§ **DESCRIPTION OF THE TASK**
Reproduce the opening lines of the records exactly, up to and including the line in which "Task: Open the drwxr-xr-x permission link" occurs.

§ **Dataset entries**

▼

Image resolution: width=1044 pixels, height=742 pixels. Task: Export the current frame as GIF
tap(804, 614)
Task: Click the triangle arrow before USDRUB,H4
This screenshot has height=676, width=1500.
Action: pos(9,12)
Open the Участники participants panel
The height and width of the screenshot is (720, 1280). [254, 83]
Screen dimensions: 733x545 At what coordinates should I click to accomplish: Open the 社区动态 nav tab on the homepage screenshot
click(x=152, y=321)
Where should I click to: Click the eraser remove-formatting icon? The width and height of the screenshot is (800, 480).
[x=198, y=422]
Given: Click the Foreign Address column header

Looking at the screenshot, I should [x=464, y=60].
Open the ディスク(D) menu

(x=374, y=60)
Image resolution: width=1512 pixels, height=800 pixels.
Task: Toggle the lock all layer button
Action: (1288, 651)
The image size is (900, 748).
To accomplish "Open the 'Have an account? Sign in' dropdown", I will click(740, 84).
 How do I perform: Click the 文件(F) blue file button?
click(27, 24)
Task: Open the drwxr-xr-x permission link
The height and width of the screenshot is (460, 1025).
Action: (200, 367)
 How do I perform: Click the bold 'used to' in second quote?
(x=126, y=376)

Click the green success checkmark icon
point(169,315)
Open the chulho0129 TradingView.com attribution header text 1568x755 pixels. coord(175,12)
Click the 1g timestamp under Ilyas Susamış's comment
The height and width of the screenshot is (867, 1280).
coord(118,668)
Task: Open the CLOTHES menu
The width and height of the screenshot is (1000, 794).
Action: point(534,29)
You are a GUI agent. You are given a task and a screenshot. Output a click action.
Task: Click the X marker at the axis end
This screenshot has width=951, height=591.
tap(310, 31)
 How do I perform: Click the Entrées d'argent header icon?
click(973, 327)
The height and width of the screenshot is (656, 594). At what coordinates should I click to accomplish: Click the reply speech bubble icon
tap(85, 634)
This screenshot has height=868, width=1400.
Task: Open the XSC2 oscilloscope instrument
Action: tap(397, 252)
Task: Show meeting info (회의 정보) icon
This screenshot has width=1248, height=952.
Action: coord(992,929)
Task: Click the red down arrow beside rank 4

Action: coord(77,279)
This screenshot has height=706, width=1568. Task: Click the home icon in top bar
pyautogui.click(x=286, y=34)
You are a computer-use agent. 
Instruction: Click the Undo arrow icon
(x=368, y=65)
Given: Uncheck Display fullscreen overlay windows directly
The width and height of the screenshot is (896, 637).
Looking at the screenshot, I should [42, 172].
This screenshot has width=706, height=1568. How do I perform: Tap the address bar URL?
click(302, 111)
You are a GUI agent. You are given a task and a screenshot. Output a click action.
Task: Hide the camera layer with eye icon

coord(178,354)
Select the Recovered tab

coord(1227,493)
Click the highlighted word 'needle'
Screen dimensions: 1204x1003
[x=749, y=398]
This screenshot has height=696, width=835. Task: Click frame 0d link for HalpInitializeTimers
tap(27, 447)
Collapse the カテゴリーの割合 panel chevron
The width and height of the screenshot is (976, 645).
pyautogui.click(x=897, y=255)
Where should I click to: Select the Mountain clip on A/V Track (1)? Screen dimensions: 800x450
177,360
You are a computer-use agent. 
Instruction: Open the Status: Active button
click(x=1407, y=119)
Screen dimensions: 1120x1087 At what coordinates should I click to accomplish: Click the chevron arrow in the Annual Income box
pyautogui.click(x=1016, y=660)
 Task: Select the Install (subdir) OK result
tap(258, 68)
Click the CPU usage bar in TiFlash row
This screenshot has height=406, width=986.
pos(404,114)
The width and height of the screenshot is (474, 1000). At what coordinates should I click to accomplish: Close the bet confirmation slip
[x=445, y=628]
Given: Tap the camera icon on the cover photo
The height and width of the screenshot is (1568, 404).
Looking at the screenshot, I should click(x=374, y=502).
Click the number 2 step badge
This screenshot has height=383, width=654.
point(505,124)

▲

§ **ANSWER SPACE**
Image resolution: width=1044 pixels, height=742 pixels. Task: Export the current frame as GIF
tap(804, 614)
Task: Click the triangle arrow before USDRUB,H4
This screenshot has height=676, width=1500.
Action: pos(9,12)
Open the Участники participants panel
The height and width of the screenshot is (720, 1280). [254, 83]
Screen dimensions: 733x545 At what coordinates should I click to accomplish: Open the 社区动态 nav tab on the homepage screenshot
click(x=152, y=321)
Where should I click to: Click the eraser remove-formatting icon? The width and height of the screenshot is (800, 480).
[x=198, y=422]
Given: Click the Foreign Address column header

Looking at the screenshot, I should [x=464, y=60].
Open the ディスク(D) menu

(x=374, y=60)
Image resolution: width=1512 pixels, height=800 pixels.
Task: Toggle the lock all layer button
Action: (1288, 651)
The image size is (900, 748).
To accomplish "Open the 'Have an account? Sign in' dropdown", I will click(740, 84).
 How do I perform: Click the 文件(F) blue file button?
click(27, 24)
Task: Open the drwxr-xr-x permission link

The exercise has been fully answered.